L'histoire qui suit est une histoire vraie.

Pour diverses raisons administratives, j'essaie depuis quelques jours d'obtenir mon "attestation de carte vitale" (ce truc). Comme je suis étudiant, que j'ai changé d'établissement et de région par la même occasion, j'ai également changé de caisse d'assurance maladie. Si je commence par ça, je dirais que c'est déjà très bien pensé, un étudiant qui bouge, c'est tellement rare. Et donc, chaque année, il faut refaire une déclaration de médecin traitant (qu'un étudiant n'a pas vraiment, parce qu'il n'est jamais tout à fait au même endroit - un coup malade chez papa & maman, un coup sur son lieu d'études, une autre pendant le week-end ski, ...). Bref, une plaie qu'on pourrait presque imaginer salutaire, puisque les bases de données centralisées qui contiennent plein d'infos personnelles, on sait que c'est le mal.

Bref, j'ai reçu au cours du mois de décembre un papier assez intéressant de ma caisse bidule, qui raconte -grosso modo- ceci :

Bonjour, nous sommes votre nouvelle caisse d'assurance maladie, et on veut faire un geste écologique altruiste en mettant un place un espace personnel en ligne sur lequel vous trouverez tous les papiers qu'on vous envoyait avant. (NDLR : pas du tout "vous laisser payer le papier et l'encre pour faire les 100aines de photocopies qu'on vous enverra plus").

(...)

Juste une petite coupure pour ne pas dire que j'ai toujours un peu de mal avec ces bricoles tout-en-ligne, parce que finalement, des étudiants qui n'ont pas un accès à internet correct (non bridé/suffisamment sécurisé) sont assez nombreux. Si je le disais, je me tirerais une balle dans le pied, puisque je gagne(rait) un peu ma vie en faisant ces super espaces personnels en ligne.

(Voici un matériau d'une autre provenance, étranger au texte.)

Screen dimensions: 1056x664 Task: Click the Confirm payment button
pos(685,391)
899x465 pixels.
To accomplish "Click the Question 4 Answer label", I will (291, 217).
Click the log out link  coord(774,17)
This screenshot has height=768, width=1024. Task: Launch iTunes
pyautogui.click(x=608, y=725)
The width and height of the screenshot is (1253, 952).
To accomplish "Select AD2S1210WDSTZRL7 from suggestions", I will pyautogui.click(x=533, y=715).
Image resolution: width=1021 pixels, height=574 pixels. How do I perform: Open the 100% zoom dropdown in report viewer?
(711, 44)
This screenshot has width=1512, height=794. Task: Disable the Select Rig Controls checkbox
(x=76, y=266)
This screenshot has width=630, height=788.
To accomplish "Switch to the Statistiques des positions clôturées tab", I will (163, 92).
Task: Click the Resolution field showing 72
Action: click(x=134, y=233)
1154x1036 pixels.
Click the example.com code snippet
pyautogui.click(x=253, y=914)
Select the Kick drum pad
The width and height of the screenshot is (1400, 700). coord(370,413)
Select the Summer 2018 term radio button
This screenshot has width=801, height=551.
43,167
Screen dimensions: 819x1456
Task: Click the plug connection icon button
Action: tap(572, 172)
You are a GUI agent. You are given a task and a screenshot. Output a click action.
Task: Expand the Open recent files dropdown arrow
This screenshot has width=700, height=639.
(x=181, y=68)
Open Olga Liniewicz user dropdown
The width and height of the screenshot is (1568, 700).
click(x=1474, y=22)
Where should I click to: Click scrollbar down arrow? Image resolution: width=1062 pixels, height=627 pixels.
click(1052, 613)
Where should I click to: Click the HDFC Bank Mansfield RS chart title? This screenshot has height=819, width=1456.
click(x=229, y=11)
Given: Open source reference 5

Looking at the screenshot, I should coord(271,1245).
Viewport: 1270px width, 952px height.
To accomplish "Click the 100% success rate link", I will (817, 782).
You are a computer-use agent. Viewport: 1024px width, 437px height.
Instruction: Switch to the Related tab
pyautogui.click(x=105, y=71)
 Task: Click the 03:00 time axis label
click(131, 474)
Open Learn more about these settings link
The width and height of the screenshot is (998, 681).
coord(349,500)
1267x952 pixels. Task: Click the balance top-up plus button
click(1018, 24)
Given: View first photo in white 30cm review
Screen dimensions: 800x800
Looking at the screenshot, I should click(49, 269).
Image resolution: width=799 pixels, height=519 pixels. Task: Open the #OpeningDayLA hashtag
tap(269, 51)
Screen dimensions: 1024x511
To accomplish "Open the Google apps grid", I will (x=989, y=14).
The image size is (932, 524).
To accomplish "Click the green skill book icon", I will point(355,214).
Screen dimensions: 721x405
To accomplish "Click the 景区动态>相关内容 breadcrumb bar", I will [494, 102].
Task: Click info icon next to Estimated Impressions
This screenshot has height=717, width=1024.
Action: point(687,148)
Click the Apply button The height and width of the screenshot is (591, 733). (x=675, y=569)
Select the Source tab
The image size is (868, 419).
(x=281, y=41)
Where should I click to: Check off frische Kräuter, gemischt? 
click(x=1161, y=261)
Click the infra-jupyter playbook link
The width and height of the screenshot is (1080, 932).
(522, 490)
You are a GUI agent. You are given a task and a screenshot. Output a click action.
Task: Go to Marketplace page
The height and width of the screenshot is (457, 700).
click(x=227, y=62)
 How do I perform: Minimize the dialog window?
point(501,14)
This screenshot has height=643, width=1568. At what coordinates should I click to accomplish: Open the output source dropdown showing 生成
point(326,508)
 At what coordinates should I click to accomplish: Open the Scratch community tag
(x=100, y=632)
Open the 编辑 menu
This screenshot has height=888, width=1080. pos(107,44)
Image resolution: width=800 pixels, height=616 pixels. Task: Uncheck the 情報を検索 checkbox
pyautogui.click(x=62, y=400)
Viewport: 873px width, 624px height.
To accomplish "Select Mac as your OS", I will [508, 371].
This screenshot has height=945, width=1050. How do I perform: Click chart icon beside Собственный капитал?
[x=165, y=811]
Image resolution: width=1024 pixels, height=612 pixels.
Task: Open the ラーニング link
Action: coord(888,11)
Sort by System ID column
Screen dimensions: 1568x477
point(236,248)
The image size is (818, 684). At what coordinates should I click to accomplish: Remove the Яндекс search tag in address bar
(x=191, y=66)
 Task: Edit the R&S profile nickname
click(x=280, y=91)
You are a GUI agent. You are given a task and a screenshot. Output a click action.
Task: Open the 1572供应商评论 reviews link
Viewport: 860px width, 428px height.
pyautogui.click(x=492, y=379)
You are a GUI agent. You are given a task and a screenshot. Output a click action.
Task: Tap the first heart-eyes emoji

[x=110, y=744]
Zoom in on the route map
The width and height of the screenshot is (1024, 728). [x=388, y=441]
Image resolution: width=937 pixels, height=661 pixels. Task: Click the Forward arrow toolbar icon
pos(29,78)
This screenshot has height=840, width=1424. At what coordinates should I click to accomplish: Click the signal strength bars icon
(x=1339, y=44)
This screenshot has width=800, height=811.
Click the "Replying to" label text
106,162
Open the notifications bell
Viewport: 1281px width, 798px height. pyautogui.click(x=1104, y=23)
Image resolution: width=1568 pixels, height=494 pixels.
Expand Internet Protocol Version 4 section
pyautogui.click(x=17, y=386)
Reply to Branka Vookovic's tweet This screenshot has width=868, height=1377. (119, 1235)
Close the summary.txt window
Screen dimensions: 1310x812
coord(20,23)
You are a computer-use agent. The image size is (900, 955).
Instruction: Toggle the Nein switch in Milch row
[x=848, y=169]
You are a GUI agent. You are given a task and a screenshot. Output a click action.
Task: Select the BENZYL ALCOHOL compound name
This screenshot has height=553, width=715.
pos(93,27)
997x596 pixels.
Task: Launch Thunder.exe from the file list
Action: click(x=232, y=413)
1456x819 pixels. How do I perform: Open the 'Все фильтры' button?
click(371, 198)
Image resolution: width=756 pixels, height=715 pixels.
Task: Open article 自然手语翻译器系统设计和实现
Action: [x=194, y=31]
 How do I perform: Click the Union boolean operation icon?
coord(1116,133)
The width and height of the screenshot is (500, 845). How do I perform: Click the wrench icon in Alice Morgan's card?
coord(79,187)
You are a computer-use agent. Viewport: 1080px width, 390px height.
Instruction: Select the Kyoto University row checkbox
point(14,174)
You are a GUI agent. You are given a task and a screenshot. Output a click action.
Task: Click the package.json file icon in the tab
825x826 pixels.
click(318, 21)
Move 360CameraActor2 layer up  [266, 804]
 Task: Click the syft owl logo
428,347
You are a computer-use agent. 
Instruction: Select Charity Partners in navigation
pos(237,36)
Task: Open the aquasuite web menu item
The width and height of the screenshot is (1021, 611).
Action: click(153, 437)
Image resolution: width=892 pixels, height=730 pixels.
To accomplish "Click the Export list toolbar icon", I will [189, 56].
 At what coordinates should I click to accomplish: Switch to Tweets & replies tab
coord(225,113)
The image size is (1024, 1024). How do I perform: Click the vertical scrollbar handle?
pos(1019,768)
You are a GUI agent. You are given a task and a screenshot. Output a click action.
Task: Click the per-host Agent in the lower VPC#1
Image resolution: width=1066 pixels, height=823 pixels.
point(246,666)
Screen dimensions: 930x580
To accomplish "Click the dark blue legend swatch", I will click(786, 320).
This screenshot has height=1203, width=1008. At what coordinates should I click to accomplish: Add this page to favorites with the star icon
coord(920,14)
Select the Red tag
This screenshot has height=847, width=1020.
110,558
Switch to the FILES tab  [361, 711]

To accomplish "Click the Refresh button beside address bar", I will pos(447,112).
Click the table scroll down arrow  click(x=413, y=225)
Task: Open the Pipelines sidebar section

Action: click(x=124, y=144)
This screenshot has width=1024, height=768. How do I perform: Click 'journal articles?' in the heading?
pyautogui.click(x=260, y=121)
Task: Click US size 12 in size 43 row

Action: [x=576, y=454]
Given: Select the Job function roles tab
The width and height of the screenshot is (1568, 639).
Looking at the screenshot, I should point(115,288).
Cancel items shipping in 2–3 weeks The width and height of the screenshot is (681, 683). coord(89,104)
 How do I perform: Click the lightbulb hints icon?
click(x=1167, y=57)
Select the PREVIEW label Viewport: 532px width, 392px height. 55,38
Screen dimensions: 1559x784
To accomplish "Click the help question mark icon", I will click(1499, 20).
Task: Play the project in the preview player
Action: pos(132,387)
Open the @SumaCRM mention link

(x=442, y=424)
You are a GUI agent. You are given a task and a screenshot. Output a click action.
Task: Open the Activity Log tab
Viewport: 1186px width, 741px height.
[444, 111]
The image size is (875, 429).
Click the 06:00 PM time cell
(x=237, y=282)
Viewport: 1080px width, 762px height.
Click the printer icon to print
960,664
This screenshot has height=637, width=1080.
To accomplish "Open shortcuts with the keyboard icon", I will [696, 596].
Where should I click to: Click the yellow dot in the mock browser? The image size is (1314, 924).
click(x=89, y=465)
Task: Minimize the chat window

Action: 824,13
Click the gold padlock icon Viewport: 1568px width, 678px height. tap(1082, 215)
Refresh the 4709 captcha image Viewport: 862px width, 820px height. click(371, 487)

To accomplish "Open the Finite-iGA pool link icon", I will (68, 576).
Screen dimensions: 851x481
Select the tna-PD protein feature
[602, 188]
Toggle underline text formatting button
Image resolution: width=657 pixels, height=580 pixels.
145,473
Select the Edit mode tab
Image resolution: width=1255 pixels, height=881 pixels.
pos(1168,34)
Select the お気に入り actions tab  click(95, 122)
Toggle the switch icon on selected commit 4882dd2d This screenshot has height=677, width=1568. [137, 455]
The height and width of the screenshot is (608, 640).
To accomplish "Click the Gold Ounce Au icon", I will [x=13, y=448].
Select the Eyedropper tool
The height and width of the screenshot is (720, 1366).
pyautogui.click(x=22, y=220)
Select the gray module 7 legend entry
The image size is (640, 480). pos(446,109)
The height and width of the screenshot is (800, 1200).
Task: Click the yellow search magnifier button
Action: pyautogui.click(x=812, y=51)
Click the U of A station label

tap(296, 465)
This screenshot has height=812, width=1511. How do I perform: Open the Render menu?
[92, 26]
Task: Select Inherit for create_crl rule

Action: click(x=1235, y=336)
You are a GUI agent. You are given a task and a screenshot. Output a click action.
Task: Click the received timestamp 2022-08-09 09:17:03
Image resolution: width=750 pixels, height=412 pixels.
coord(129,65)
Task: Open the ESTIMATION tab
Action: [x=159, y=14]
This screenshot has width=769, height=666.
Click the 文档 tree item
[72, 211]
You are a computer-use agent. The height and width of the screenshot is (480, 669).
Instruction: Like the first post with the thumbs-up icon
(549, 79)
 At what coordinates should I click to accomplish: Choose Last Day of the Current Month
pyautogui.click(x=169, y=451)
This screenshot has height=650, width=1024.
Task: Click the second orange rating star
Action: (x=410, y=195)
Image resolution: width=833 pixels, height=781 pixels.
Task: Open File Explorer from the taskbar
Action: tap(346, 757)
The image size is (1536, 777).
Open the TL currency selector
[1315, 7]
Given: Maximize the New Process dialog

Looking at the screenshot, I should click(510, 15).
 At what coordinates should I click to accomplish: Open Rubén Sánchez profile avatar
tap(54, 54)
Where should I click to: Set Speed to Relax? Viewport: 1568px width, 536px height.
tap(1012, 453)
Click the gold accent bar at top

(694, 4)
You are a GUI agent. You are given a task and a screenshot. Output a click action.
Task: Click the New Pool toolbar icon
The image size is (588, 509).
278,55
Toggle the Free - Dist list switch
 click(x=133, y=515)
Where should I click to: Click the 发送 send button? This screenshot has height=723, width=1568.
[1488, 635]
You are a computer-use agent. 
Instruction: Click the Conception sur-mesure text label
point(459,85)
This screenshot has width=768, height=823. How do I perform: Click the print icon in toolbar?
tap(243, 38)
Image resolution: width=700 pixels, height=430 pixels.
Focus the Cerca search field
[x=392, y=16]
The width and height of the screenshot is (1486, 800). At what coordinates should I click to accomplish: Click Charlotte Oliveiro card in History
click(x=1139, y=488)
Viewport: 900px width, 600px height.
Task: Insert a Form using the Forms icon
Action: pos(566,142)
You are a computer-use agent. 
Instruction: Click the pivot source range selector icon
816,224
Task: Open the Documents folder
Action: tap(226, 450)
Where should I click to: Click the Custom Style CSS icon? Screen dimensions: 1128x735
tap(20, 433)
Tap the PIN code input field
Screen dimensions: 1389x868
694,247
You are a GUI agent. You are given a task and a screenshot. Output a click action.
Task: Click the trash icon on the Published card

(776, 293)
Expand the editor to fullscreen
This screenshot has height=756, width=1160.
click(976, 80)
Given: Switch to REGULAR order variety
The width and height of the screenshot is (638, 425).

bref. La suite est plus amusante :

Voici votre identifiant et votre mot de passe pour vous connecter sur notre site : (...). Par sécurité, ces identifiants ne sont valables que pendant 30 jours.

Là je me dis : "zut, décembre 09 + 30 jours = au mieux fin janvier 2010", on est en mai, c'est foutu. J'envisage de tenter quand même, sait-on.

Je vais sur le site de caissebidule et je vois le lapin blanc passer en courant, je le suis, et bienvenue au pays des merveilles.

On commence par les bases : les pages sont ignobles, ça clignote (merci pour les épileptiques), c'est complétement inaccessible, avec du flash, des menus déroulants en javascript, un niveau d'utilisabilité proche de zéro. Alors oui, on peut pas toujours faire un site super accessible et dans le fond, tant que la page s'affiche, on se tamponne de la qualité du code. Le vrai problème, c'est que, d'une part, c'est un site internet important, pour des services administratifs essentiels, le second, c'est qu'ils s'occupent de santé, et que ceux qui ont le plus besoin de ces services en ligne sont probablement ceux qui souffrent le plus de problèmes d'accessibilité !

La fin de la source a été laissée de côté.